◆ **Tasks and exercises**
a) Reproduce word for word the part of the court opinion on the KMO Development loan guaranty that begins at the words "On consideration of" and stops after the words "testimony corroborates this.".
b) Carry on writing the court opinion on the KMO Development loan guaranty, starting right after its last sentence.

Christie testified that, sometime after the meeting, KMO Development
provided him with “a draft of a promissory note as well as financial statements and
tax returns.” 9/21/16 Hearing Tr. at 14. Christie forwarded the documents to Glazer,
and Glazer decided that he wanted to go ahead with the loan. Id. at 15-16 (Christie
Testimony); id. at 50 (Glazer Testimony). Christie, however, informed Francis that
KMO Development would need to provide a separate personal guaranty form; the
promissory note contained a personal-guaranty signature line but Glazer and
Christie wanted “an actual guaranty form.” Id. at 15-16 (Christie Testimony); see
Pl.’s Exh. 1 at 2 (including signature lines for Francis, Owens, and Bolzle under a
heading entitled “GUARANTORS”). Neither Christie nor Glazer could remember
whether it was KMO Development or Heritage that ultimately drafted the personal
guaranty form that was used,7 see 9/21/16 Hearing Tr. at 16, 24-25 (Christie
Testimony); id. at 59 (Glazer Testimony), but a form was created by someone and
later completed by Owens in Oklahoma, see Pl.’s Exh. 2; see also 9/21/16 Hearing Tr.
at 25 (Christie’s Testimony). Upon receipt of the executed note and personal
guaranties, Heritage funded the loan. See 9/21/16 Hearing Tr. at 16 (Christie
Testimony).
7Christie
and Glazer did state, however, that regardless of who generated the
guaranty form, they do not think that the parties attempted to specifically negotiate any of
the terms included in the form. See id. at 27 (Christie Testimony); id. at 59 (Glazer
Testimony).
8
Owens testified that both the note and the personal guaranty were provided
to him to sign by Heritage sometime after the in-person meeting in Illinois. See
9/21/16 Hearing Tr. at 72, 74 (Owens Testimony). There was no negotiation over the
terms contained in the guaranty form. Id. at 74 (Owens Testimony); see also id. at
27 (Christie Testimony); id. at 59 (Glazer Testimony). Owens executed the personal
guaranty in Oklahoma, and electronically sent the completed form to Christie. Id. at
74 (Owens Testimony).
On consideration of the evidence, the Court credits the version of events
offered by Christie and Glazer and finds that the KMO Development guaranty was
negotiated and agreed upon at the face-to-face meeting in Park Ridge, Illinois. As
an initial matter, Glazer provided a credible motivation for wanting to discuss the
loan and the guaranty in person before reaching an agreement: this deal was
starkly different from the previous deals that KMO Development and Heritage had
made. 9/21/16 Hearing Tr. at 44-45, 48. Instead of requesting a capital contribution
for a build-to-suit project, KMO Development requested an operating loan that
involved a significant amount of money. Id. Owens’s testimony corroborates this.

◆ **Rows**
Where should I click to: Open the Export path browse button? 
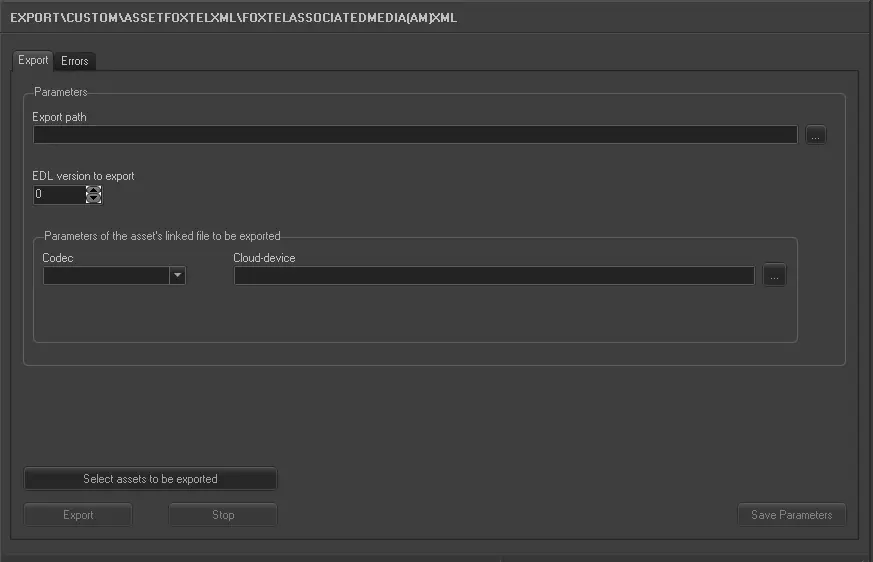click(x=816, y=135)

==

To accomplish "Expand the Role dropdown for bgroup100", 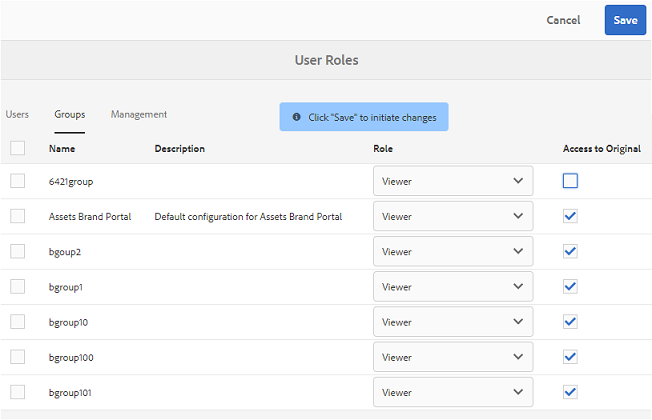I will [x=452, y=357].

◆ **Answers provided**
a)
On consideration of the evidence, the Court credits the version of events
offered by Christie and Glazer and finds that the KMO Development guaranty was
negotiated and agreed upon at the face-to-face meeting in Park Ridge, Illinois. As
an initial matter, Glazer provided a credible motivation for wanting to discuss the
loan and the guaranty in person before reaching an agreement: this deal was
starkly different from the previous deals that KMO Development and Heritage had
made. 9/21/16 Hearing Tr. at 44-45, 48. Instead of requesting a capital contribution
for a build-to-suit project, KMO Development requested an operating loan that
involved a significant amount of money. Id. Owens’s testimony corroborates this.

b)
See id. at 67. In addition, all three witnesses testified that neither the note nor the
personal guaranty was physically brought to the face-to-face meeting. See id. at 24
(Christie Testimony); id. at 48-49 (Glazer Testimony); id. at 84-85 (Owens
Testimony). Rather, both were prepared and signed afterward. See id. at 49-51
(Glazer Testimony). If the parties had agreed to the personal guaranty requirement
over the phone before the meeting (as Owens claims), then one would think that the
9
documents would have been ready to go by the time of the meeting. The fact that
they were not undermines Owens’s assertions that he agreed to execute a guaranty
(and that Heritage agreed to accept it) when he spoke to Christie on the phone, and
that any discussion of the guaranty at the meeting was “very perfunctory,” see id. at
69. Thus, the Court finds that the KMO Development guaranty was discussed and
agreed upon while Owens was in Illinois.
B. Carolina Bueno Personal Guaranty
Separate from the KMO Development loan, on January 23, 2007, Owens
emailed Christie requesting an equipment loan and offering personal guaranties.
See Pl.’s Exh. 7 (“We have financing needs for equipment in our joint venture
restaurants in the greater Charlotte market. . . . This would be a fully amortizing
loan, with personal guarantees [sic] from [Bolzle] and [Owens]. . . .” (emphasis
added)); 9/21/16 Hearing Tr. at 17-18 (Christie Testimony). Christie testified that he
told Owens that Owens would need to discuss the matter in person with Glazer.
9/21/16 Hearing Tr. at 18. Glazer, Christie, Bolzle, and Owens subsequently met at
Christie’s office in Park Ridge, at which time Bolzle and Owens pitched the loan’s
terms—five years, self-amortizing—and offered their personal guaranties. Id. at 18,
36-37 (Christie Testimony); see id. at 51-52 (Glazer Testimony). Because this was a
large, longer-term loan, Glazer wanted to speak to a family member about financing
the loan with him. Id. at 18, 37 (Christie Testimony); id. at 54 (Glazer Testimony).
So, at the conclusion of their discussion, “there was a handshake reached subject to .
10
. . tightening up the terms.” Id. at 18 (Christie Testimony); see also id. at 53 (Glazer
Testimony).
On January 25, 2007, Christie emailed Owens to tell him that Glazer had
approved the funding. See Def.’s Exh. 11; see also 9/21/16 Hearing Tr. at 30. This
email detailed the proposed terms for the loan. See Def.’s Exh. 11. Little more than
an hour later, Owens sent an email to Christie in reply, confirming that the
proposed terms “work[] great.” Id. (Because the second and third emails followed
the first by only two days, Christie testified on cross that the face-to-face meeting
“must have happened on the 24th.” 9/21/16 Hearing Tr. at 33; see also id. at 34.)
Shortly thereafter, KMO Development sent a signed note and Owens’s personal
guaranty to Heritage. See id. at 38 (Christie Testimony); id. at 54-55 (Glazer
Testimony).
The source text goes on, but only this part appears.